Looks like it may have been AWS or something. All kinds of services were down a moment ago. Guess thats what happends when everything is on major cloud services.
Maybe, I would expect redundancy. But ultimately I have no clue. I just remember the last time AWS went down. It seemed that a majority of the sites that I used daily were down all in one go.
Sometimes redundancy doesn't help when it comes to network traffic routing. That system is based heavily on trust and an incorrect route being published can cause recursive loops and such that get propagated very quickly to everyone.
There was a case like this a few years back where a bad route got published by a small ISP, claiming they could handle traffic to a certain set of destinations, but then immediately trying to send that traffic back out again (because they couldn't actually route to that destination), which bounced right back to them because of the bad route. It was propagated based on implicit trust and took down huge chunks of the Internet for a while
This is an example of how you can make factually true statements that are contextually irrelevant.
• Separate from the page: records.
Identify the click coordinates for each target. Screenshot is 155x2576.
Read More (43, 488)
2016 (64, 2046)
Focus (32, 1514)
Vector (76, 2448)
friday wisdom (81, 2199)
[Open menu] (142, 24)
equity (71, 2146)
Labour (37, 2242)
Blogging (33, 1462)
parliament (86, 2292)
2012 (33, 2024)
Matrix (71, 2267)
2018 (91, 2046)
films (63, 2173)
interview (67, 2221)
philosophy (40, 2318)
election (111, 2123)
When a major outage occurs on the day in US politics when 15 states all vote for their party nominees, it's not unreasonable to question whether there was malicious intent.
You're like a "not all men" or "all lives matter" person barging into a conversation, hijacking a perfectly reasonable discussion to push your agenda. Just stop.
You're talking about Border Gateway Protocol, BGP, route hijacking and it's occasionally been a real headache over the years. Advertising routes used to be a more manual process so typos and incorrect entries, like what you're talking about, we're reasonably common. It was, and still can be, done maliciously too.
Infrastructure seems likely, but probably not AWS because it affected Google and Facebook so strongly. If it were AWS you'd see Amazon getting badly affected and AWS itself, followed by everyone who relies on AWS for infrastructure.
BBC isn't a major news source? Remember when they say countries do not confirm, it's politically motivated. What governments choose to share is up to them and it does not confirm what their intelligence agency actually thinks.